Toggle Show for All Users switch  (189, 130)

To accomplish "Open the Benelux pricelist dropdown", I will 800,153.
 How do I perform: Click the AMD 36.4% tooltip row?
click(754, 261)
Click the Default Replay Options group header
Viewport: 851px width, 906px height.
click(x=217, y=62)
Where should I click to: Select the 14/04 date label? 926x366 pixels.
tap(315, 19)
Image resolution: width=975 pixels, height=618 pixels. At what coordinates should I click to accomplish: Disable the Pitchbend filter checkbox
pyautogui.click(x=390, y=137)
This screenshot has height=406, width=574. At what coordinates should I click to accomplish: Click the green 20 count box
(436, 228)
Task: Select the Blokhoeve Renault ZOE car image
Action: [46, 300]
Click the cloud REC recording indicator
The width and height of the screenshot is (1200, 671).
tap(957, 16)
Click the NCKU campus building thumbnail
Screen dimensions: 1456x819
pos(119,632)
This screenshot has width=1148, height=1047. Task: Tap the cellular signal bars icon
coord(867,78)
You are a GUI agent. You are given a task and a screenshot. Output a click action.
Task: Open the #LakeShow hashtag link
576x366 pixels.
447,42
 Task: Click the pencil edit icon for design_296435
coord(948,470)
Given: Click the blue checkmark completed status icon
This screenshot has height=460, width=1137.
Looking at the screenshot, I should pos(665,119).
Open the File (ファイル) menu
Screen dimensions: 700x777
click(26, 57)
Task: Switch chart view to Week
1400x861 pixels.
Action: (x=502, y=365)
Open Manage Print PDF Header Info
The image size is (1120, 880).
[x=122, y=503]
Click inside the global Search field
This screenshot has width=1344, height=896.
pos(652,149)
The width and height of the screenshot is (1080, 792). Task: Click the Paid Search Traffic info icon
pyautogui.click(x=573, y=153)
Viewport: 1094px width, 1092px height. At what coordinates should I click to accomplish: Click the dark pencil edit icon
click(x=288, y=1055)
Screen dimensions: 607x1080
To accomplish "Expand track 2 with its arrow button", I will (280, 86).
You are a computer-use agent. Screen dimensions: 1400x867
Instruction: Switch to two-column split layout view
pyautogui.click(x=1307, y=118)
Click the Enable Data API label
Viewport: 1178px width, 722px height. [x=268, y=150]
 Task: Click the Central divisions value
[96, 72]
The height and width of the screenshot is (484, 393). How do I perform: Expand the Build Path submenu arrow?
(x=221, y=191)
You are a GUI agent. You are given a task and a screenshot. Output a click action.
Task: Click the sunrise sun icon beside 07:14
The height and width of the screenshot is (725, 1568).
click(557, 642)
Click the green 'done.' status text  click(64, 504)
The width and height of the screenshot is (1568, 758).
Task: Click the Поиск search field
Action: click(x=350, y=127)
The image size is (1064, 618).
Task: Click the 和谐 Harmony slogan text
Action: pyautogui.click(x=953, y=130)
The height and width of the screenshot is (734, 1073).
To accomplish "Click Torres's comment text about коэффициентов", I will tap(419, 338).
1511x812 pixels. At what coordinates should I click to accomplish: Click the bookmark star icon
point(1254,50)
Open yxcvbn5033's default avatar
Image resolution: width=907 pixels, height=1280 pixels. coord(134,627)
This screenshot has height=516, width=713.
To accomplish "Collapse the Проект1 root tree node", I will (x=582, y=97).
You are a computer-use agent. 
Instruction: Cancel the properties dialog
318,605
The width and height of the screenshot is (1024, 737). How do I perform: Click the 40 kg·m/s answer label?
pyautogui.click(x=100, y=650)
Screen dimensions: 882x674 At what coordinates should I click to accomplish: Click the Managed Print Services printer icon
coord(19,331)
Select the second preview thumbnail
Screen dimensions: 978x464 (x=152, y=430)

=== Task prompt ===
Give back exactly the lines of the listing above that run from the line with "Task: Switch chart view to Week" to the line with "Screen dimensions: 607x1080", inclusive.

=== Result of this exercise ===
Task: Switch chart view to Week
1400x861 pixels.
Action: (x=502, y=365)
Open Manage Print PDF Header Info
The image size is (1120, 880).
[x=122, y=503]
Click inside the global Search field
This screenshot has width=1344, height=896.
pos(652,149)
The width and height of the screenshot is (1080, 792). Task: Click the Paid Search Traffic info icon
pyautogui.click(x=573, y=153)
Viewport: 1094px width, 1092px height. At what coordinates should I click to accomplish: Click the dark pencil edit icon
click(x=288, y=1055)
Screen dimensions: 607x1080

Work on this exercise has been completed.